Are Pretrained Image Matchers Good Enough for SAR-Optical Satellite Registration?¶

Conference: CVPR 2026 arXiv: 2604.10217 Code: None Area: Remote Sensing Imagery Keywords: SAR-optical registration, image matching, cross-modal, zero-shot transfer, satellite imagery

TL;DR¶

This paper evaluates 24 families of pretrained image matchers on SAR-optical satellite registration under a zero-shot setting, finding that deployment protocol choices (geometric model, tile size, etc.) can affect accuracy by up to 33×, sometimes surpassing the effect of switching the matcher itself.

Background & Motivation¶

Background: Cloud cover during disaster response frequently renders optical imagery unavailable, necessitating the registration of SAR images to optical basemaps for generating georeferenced damage assessments. However, state-of-the-art image matchers are designed for indoor, urban, or natural scene imagery.

Limitations of Prior Work: Optical and SAR sensors observe the same scene through fundamentally different physical mechanisms — optical sensors capture reflected light (texture-rich), while SAR captures radar backscatter (speckle noise, layover, radiometric inversion). Whether pretrained matchers can function under such extreme domain shift remains unclear.

Key Challenge: Cross-modal matching requires modality-invariant feature representations, yet pretrained data contains virtually no satellite or SAR imagery.

Goal: Evaluate the cross-modal satellite registration performance of 24 matcher families in a purely zero-shot setting, without any fine-tuning or domain adaptation.

Key Insight: A unified, deterministic evaluation protocol encompassing large-image tile-based inference, robust geometric filtering, and tie-point-anchored metrics.

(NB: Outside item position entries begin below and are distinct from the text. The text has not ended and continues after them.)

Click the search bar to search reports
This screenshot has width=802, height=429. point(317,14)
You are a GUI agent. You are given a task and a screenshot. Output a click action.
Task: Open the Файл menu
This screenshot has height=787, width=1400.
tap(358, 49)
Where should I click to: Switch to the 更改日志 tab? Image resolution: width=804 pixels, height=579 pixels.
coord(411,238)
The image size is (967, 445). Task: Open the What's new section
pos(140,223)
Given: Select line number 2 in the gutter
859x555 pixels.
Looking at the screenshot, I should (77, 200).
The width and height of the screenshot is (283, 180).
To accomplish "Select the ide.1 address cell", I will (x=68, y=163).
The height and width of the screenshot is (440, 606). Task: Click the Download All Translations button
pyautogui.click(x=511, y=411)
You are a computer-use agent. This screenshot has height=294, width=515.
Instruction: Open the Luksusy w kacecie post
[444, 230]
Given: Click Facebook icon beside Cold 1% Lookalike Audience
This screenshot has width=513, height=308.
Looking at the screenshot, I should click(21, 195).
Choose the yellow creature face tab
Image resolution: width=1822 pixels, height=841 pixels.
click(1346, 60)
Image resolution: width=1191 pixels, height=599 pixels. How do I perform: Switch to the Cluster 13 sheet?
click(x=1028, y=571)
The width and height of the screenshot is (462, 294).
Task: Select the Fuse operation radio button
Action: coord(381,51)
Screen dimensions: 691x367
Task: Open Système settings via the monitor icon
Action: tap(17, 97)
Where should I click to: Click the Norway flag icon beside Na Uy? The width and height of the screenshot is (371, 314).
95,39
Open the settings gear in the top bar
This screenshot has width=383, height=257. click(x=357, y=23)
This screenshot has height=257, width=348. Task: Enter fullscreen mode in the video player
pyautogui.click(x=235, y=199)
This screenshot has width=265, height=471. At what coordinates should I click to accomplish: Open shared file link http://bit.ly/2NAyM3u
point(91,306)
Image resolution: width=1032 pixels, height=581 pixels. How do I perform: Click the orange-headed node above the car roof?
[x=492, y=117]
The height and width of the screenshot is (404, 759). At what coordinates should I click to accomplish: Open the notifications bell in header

Core Idea: Cross-modal transfer is asymmetric — explicit cross-modal training does not consistently outperform training on natural images alone, and foundation model features may partially substitute for cross-modal supervision.

Method¶

Overall Architecture¶

24 matcher families × unified evaluation protocol (tile-based inference + RANSAC geometric filtering + tie-point metrics) × SpaceNet9 and two additional cross-modal benchmarks. Deployment protocol choices (geometric model, tile size, inlier gating) are systematically ablated.

Key Designs¶

Unified Evaluation Protocol:
- Function: Ensures all 24 matchers are evaluated under fully comparable conditions.
- Mechanism: Tile-based inference for handling the very high resolution of satellite imagery, affine RANSAC or fundamental matrix RANSAC for geometric filtering, and tie-point-anchored reprojection error metrics.
- Design Motivation: Different matcher papers employ different evaluation setups, making direct comparison meaningless without standardization.
Deployment Protocol Sensitivity Analysis:
- Function: Quantifies the impact of hyperparameter choices on registration accuracy.
- Mechanism: Systematic sweep over protocol parameters including geometric model (affine/fundamental matrix/homography), tile size, and inlier gating threshold. Using affine geometry alone reduces mean error from 12.34 px to 9.74 px. A single matcher can exhibit up to 33× accuracy variation across different protocols.
- Design Motivation: In practical deployment, protocol selection may matter more than matcher selection.
Cross-Modal Transfer Asymmetry Finding:
- Function: Reveals that explicit cross-modal training is not a prerequisite for strong performance.
- Mechanism: XoFTR (trained on visible-thermal pairs) and RoMa (no cross-modal training) both achieve the lowest mean error of 3.0 px. MatchAnything-ELoFTR (trained on synthetic cross-modal pairs) follows closely at 3.4 px. DINOv2 foundation model features may provide partial modality invariance.
- Design Motivation: Challenges the intuition that cross-modal tasks necessarily require cross-modal training.

Loss & Training¶

This is a purely zero-shot evaluation study; no training is involved. All matchers use their official pretrained weights.

Key Experimental Results¶

Main Results¶

Matcher	SpaceNet9 Mean Error (px)	Cross-Modal Training
XoFTR	3.0	Yes (visible–thermal)
RoMa	3.0	No
MatchAnything-ELoFTR	3.4	Yes (synthetic cross-modal)
MASt3R/DUSt3R	Protocol-sensitive	No (3D reconstruction)

Ablation Study¶

Protocol Choice	Mean Error Change	Note
Affine geometry vs. others	12.34→9.74 px	21% reduction
Tile size variation	Up to 33× difference	For individual matchers
Inlier gating variation	Significant impact	Both overly strict and overly loose settings degrade performance

Key Findings¶

The impact of deployment protocol choices can exceed that of switching matchers — affine geometry alone reduces error by 21%.
3D reconstruction-based matchers (MASt3R/DUSt3R) are highly fragile under default settings and are heavily dependent on protocol configuration.
DINOv2 foundation model features may provide a form of implicit modality invariance.

Highlights & Insights¶

"Protocol over algorithm" finding: For practitioners, optimizing the deployment protocol may be more effective than replacing the matcher.
Cross-modal transfer asymmetry: Counterintuitively, RoMa achieves the lowest error without any cross-modal training.
Hypothesis of implicit modality invariance in DINOv2: Foundation model features may inherently generalize across modalities.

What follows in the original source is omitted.